Newsletter Energiemarkt 04/2024 | 16.4.2024 | Stromnetz

Deutschland sollte sich bis 2030 mit mindestens 15 Mio. vollelektrischen PKW zum „Leitmarkt für Elektromobilität und zum Innovationsstandort für autonomes Fahren“ entwickeln (Ampel-Koalitionsvertrag, Seite 27).

Eine Bestandsaufnahme:

  • Marktanteil und Neuzulassungen
    Aktuell sind 1,4 Mio. E-Autos zugelassen (2,9 % aller PKW). Um das Ziel von 15 Mio. E-Autos bis 2030 zu erreichen, müßten ca. 2,3 Mio. E-Autos pro Jahr zugelassen werden (2023: 524.219).

Der Anteil der E-Autos an den Neuzulassungen lag von Januar bis März 2024 bei ca. 12 % (2023: 18 %).https://www.elbe-energie.de/strommarkt-elektromobilitaetsziele-unrealistisch/?preview=true

  • Ladeinfrastruktur
    Der Ausbau der Ladeinfrastruktur ist weit hinter dem Plan. Zum Beispiel Aral kommt mit dem Ausbau von ultraschnellen Ladesäulen nicht voran, da die Netzbetreiber Probleme mit der Stromversorgung haben.
------------------------------------------------------------
**ARBEITSAUFTRAG**
Führen Sie den Newsletter zur Elektromobilität im Anschluss an seinen letzten Satz weiter.

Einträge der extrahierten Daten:
------------------------------------------------------------
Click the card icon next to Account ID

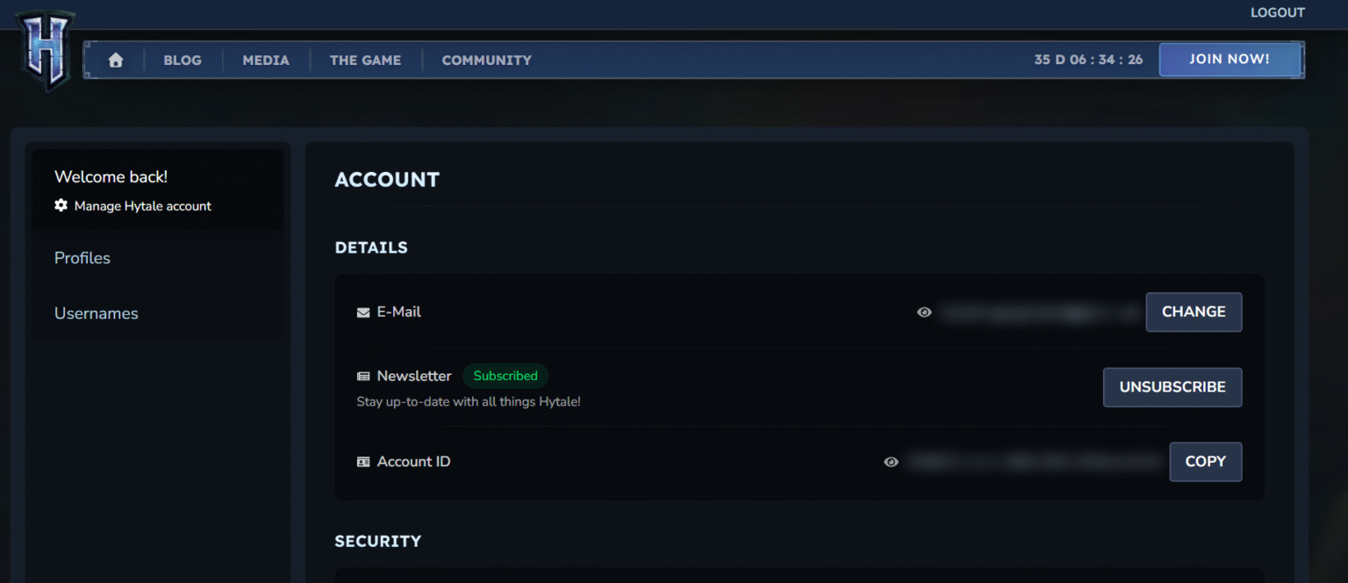(x=362, y=461)
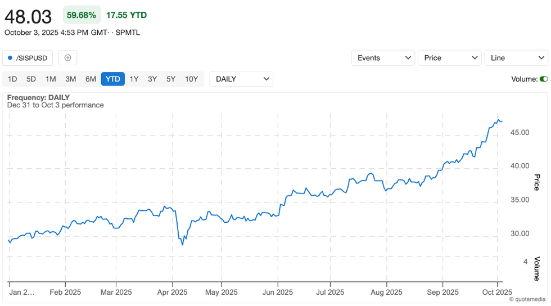Show the 3Y chart range

(x=152, y=79)
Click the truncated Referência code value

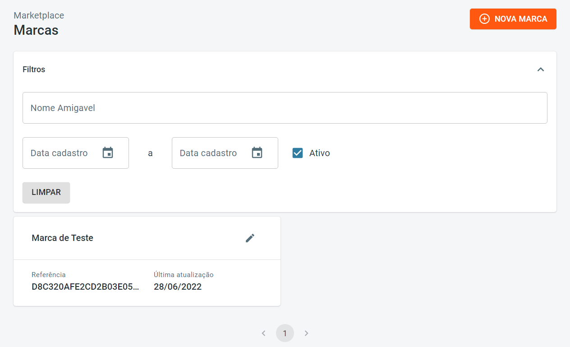tap(85, 287)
------------------------------------------------------------
**RICHTIGE LÖSUNG**
  • Sicherheit
    Die aktuelle Löschtechnik, Feuer durch CO2-Gas zu ersticken, funktioniert bei Lithium-Ionen-Akkus nicht. Denn neben giftigen Gasen setzt das Feuer Sauerstoff frei, der den Brand noch beschleunigt, so der Gesamtverband der Deutschen Versicherungswirtschaft (GDV). Geeignet seien nur Systeme mit Hochdruck-Wassernebel. Hiermit müssen Containerschiffe und Fähren aber erst ausgerüstet werden. Daher verhängte die norwegische Reederei Havila Kystruten einen Beförderungsstopp für E-Autos.
  • Umweltnutzen
    Studien renommierter Institute kamen 2019 zu unterschiedlichen Ergebnissen:
    Fraunhofer ermittelte CO2-Einsparungen von E-Autos von 28 % gegenüber einem Diesel-Oberklassewagen bis zu 42 % gegenüber einem Benzin-Kleinwagen.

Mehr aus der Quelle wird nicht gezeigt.